Quem foi Manoel Pedro Silva (1888 – 1974) – Manoel Baiano
Manoel Pedro Silva, conhecido como Manoel Baiano, nasceu em 1888, em Caetité (BA), filho de Pedro da Silva Rocha e Bernardina Maria da Silva. Chegou a Salinas aos 22 anos, trazendo consigo o espírito trabalhador e desbravador que marcaria sua trajetória.
Casou-se em 1911 com Rita Idália da Silva, com quem teve 13 filhos, formando uma das famílias pioneiras da região. Lavrador, produzia pinga, rapadura e açúcar caseiro, cultivava a terra e também atuava como tropeiro, levando e trazendo produtos entre Salinas e cidades vizinhas — como Montes Claros, Itinga e Pedra Azul — num tempo em que o comércio dependia da coragem e resistência desses viajantes.
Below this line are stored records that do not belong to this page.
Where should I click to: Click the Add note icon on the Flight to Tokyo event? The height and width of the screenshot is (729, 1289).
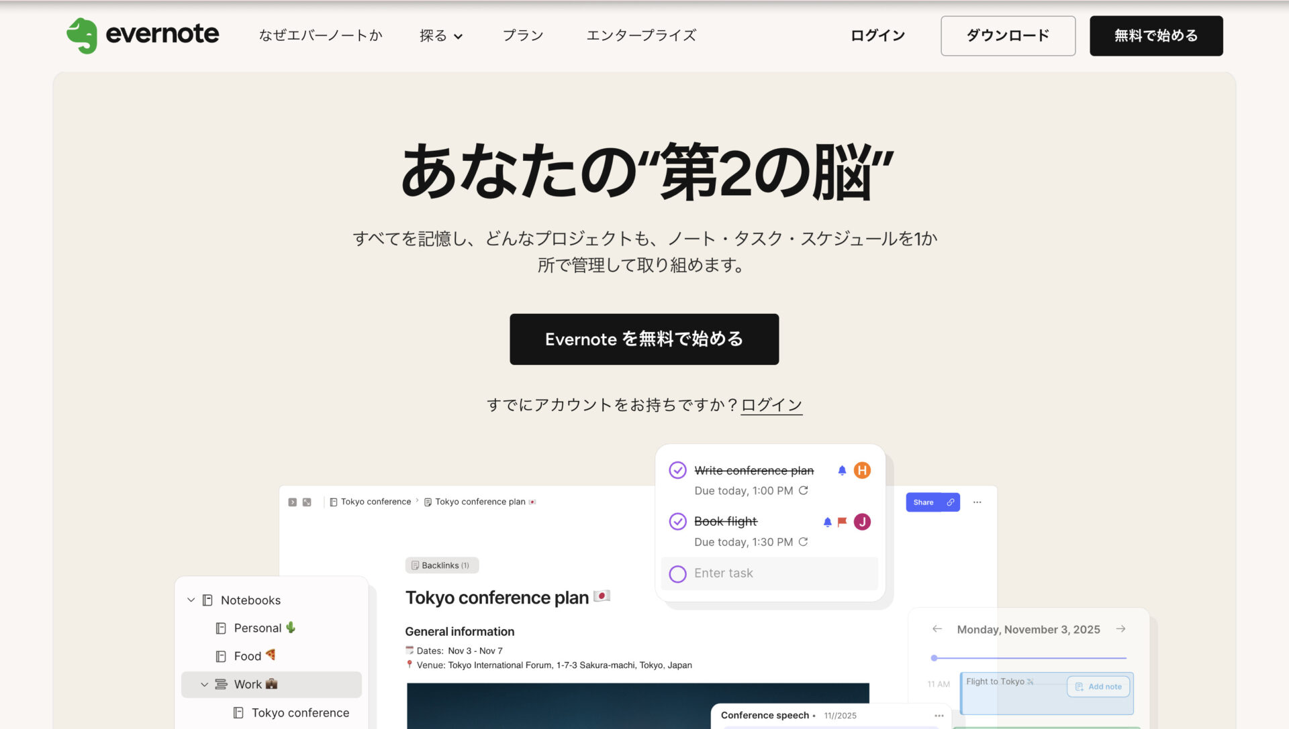pyautogui.click(x=1079, y=687)
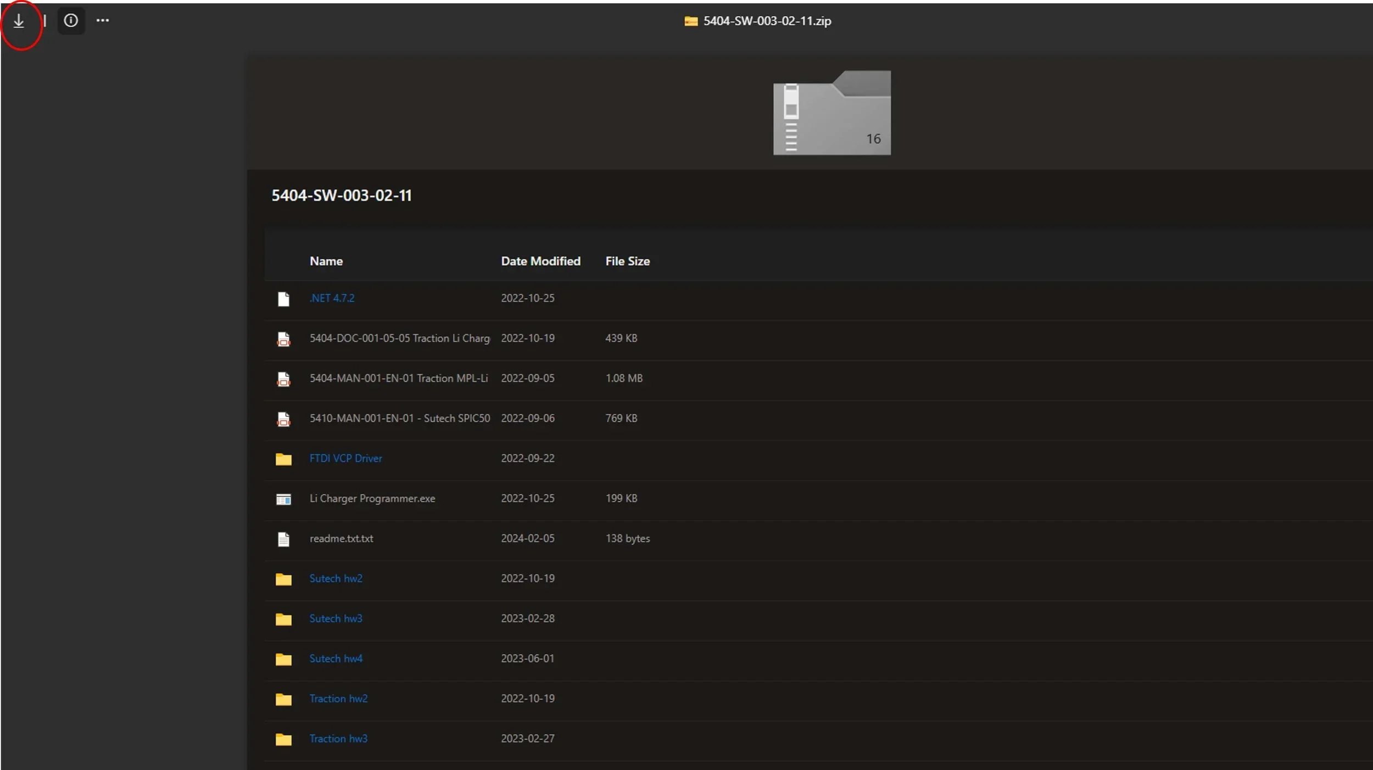This screenshot has width=1373, height=770.
Task: Open the info details icon
Action: [x=71, y=21]

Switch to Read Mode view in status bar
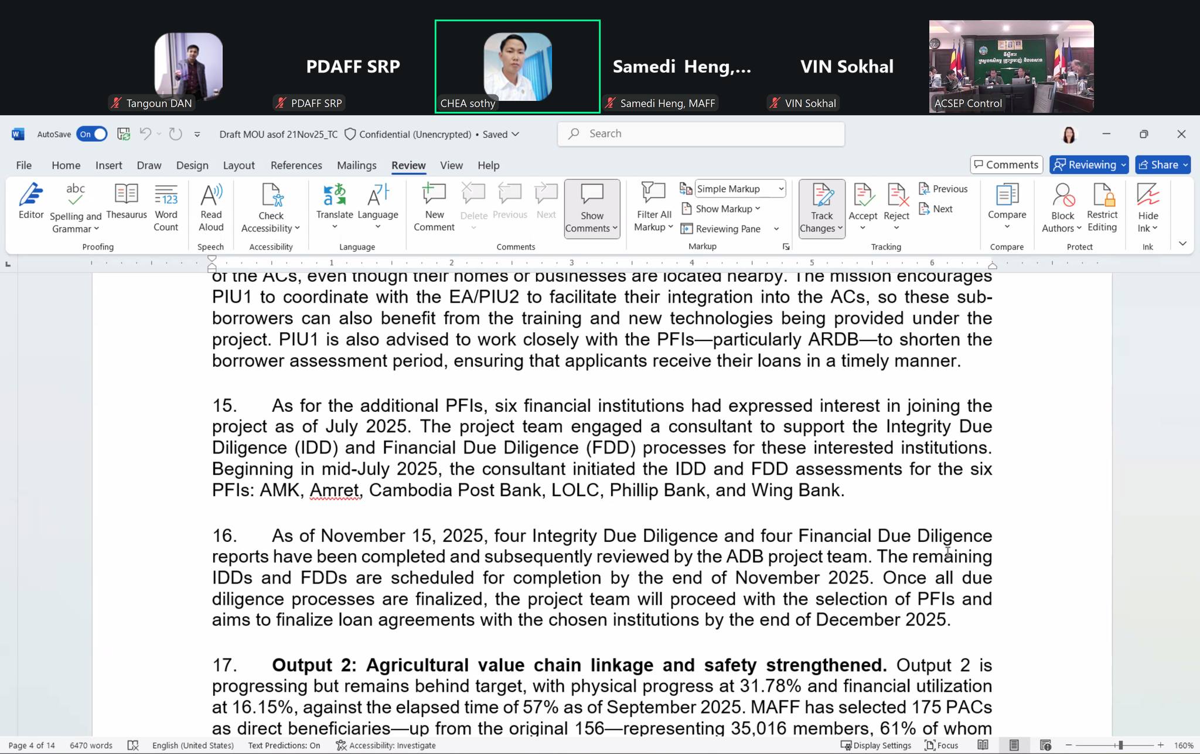[983, 745]
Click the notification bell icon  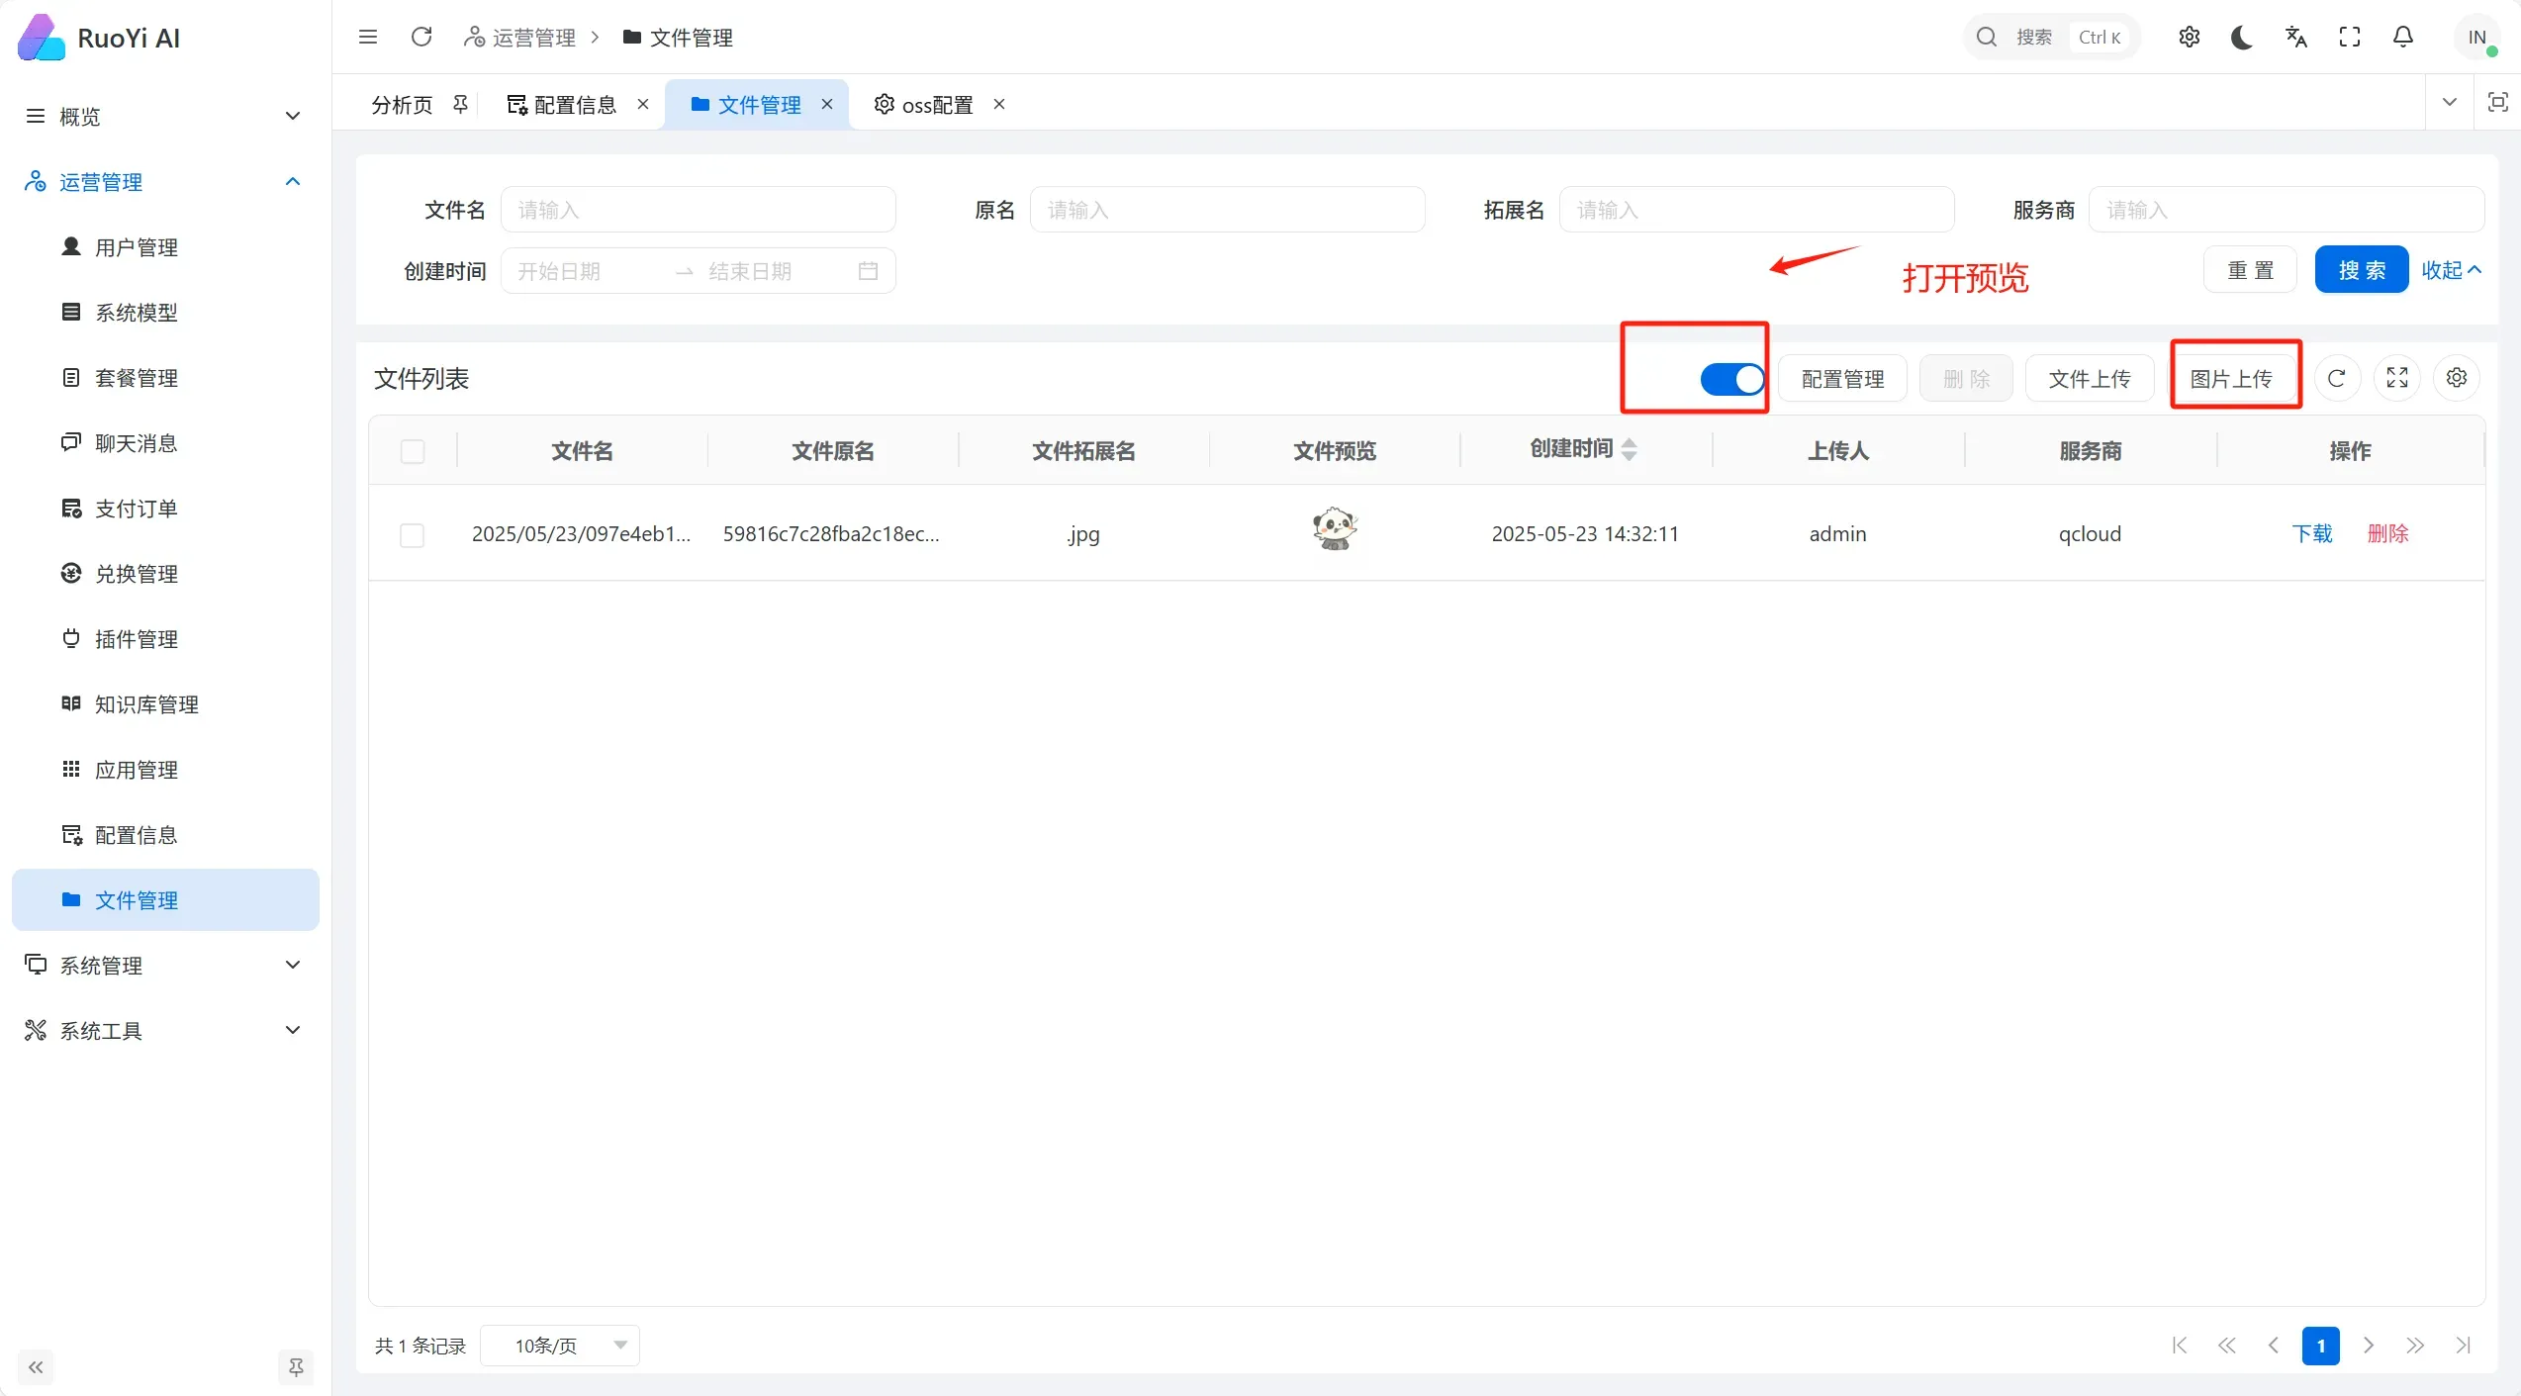[2402, 38]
Na década de 1950, Manoel Baiano mudou-se para o local que mais tarde se tornaria o Distrito de Nova Matrona, ajudando a erguer o povoado. Participou da construção da primeira igreja católica, do mercado, do cemitério e de diversas casas, sendo lembrado como um dos fundadores de Nova Matrona. Sua residência era ponto de acolhida para padres e fiéis, um espaço de fé e hospitalidade.
Homem simples, generoso e profundamente católico, era conhecido por sua seriedade, honra e respeito entre os moradores. Faleceu em 12 de setembro de 1974, aos 86 anos, vítima de edema pulmonar. Sua esposa, Rita Idália, faleceu em 1984, aos 93 anos.
Em 1980, em reconhecimento à sua importância histórica e contribuição para a formação da comunidade, a Escola Estadual Manoel Pedro Silva, em Nova Matrona, recebeu seu nome perpetuando sua memória como símbolo de trabalho, fé e pioneirismo.